Ces personnalités du monde de la culture française - avec autant de femmes que d'hommes, âgés pour la plupart de 60 ans ou plus, une génération proche de celle de Depardieu - n'évoquent pas les victimes présumées du comédien, ni les déclarations obscènes qui ont mené au scandale. "Nous ne souhaitons pas entrer dans la polémique" écrivent les signataires, qui préfèrent rappeler son génie d’acteur et l'importance de son œuvre.
"Il faut relever que toutes ces grandes personnalités (...) sont d'une génération d'avant MeToo", relève encore Michelle Dayan. Au-delà de la question de la présomption d'innocence, "il y a un vrai conflit générationnel: l'affaire Depardieu est aussi l'occasion de raconter une société (...) dont on ne veut plus.
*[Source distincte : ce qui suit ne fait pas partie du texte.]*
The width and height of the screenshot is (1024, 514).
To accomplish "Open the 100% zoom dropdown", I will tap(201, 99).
Et cette mobilisation, on a l'impression que c'est un peu la résistance d'un monde qui n'est plus acceptable aujourd'hui contre l'émergence d'un monde où le consentement, l'image de la femme et l'égalité des sexes sont absolument essentiels."
Une lecture que ne partage pas Yaël Hayat. Selon elle, "le féminisme d'aujourd'hui est un féminisme néo-guerrier qui fracasse les êtres sur la place publique" derrière le "dogme" de croire les victimes. Selon elle, "le mouvement MeToo ne peut pas cohabiter avec le principe de l'Etat de droit." Elle estime encore que "la vérité judiciaire est la seule vérité."
Déclarations choquantes
La diffusion récente d'un reportage sur l'acteur, dans l'émission "Complément d'enquête" sur la chaîne France 2, a provoqué une onde de choc, avec des répercussions internationales. Sur ces images, Gérard Depardieu multiplie les propos misogynes et insultants en s'adressant à des femmes et à une fillette avec des propos à caractère sexuel.
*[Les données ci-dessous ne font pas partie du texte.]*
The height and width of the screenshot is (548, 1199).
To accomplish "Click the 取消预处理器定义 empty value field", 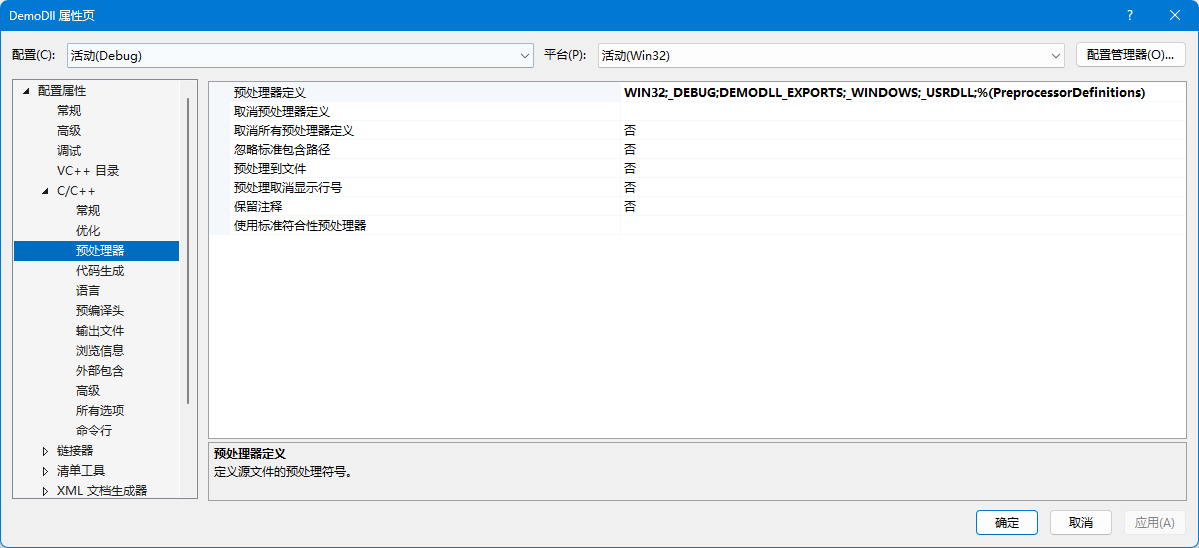I will (900, 111).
>> Lire à ce sujet : Un reportage mettant en lumière les remarques sexistes et racistes de Gérard Depardieu suscite l'indignation
Le président français Emmanuel Macron avait déjà notamment pris publiquement la parole pour défendre Gérard Depardieu, inculpé à la suite d'une des deux plaintes dont il fait l'objet en France. L'acteur réfute ces accusations.
Extrait "authentifié"
Le groupe France Télévisions, auquel appartient la chaîne, a assuré vendredi que le passage concernant l'enfant avait été "authentifié" par un huissier de justice. Cette réaction intervenait après des déclarations du chef de l'Etat laissant entendre que la séquence avait pu être modifiée au montage, comme l'avait auparavant affirmé des proches de l'acteur.
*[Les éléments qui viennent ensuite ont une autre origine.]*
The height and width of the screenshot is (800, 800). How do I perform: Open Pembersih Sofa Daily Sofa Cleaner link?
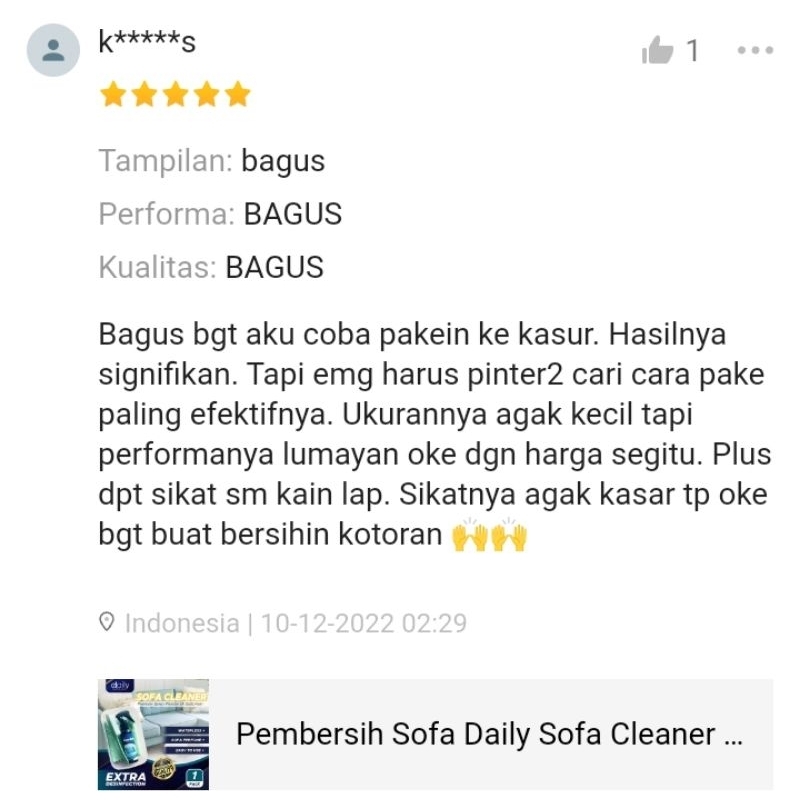click(489, 734)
Depuis le scandale, Gérard Depardieu a été radié de l'Ordre national du Québec et de son titre de citoyen d'honneur de la commune d'Estaimpuis en Belgique, tandis que sa statue de cire a été retirée du parcours de visite du célèbre musée Grévin à Paris.
mera/jop avec afp
"Un crachat au visage des victimes"
Emmanuelle Dancourt, cofondatrice de #MeTooMedias, s'est dite elle "atterrée" de publication par des personnalités du monde de la culture d'une tribune défendant Gérard Depardieu.
"J'ai l'impression qu'il y a une incompréhension quand j'entends parler de torrent de haine qui se déverse sur Depardieu... Il n'y a jamais de vengeance (de la part de victimes de violences sexuelles, ndlr), mais un besoin de protéger les autres", a-t-elle souligné sur la chaine française BFMTV.
"C'est un crachat au visage des victimes de violences", a réagi auprès de l'AFP le collectif "Nous Toutes".
"On ne comprend pas que le monde de la culture se mobilise, il faudrait utiliser cette voix pour soutenir les victimes", selon Tatiana, militante du collectif.
"C'est une tribune très pédagogique. Ce que l'on voit, c'est comment un entourage va s'organiser et utiliser des arguments tels que 'c'est un monstre sacré, c'est un génie' pour protéger quelqu'un", éclaire la présidente de la Fondation des femmes, Anne-Cécile Mailfert.
L'association Les Papillons, qui recueille la parole d'enfants victimes de violences, a elle mis fin au rôle d'ambassadeur de Pierre Richard.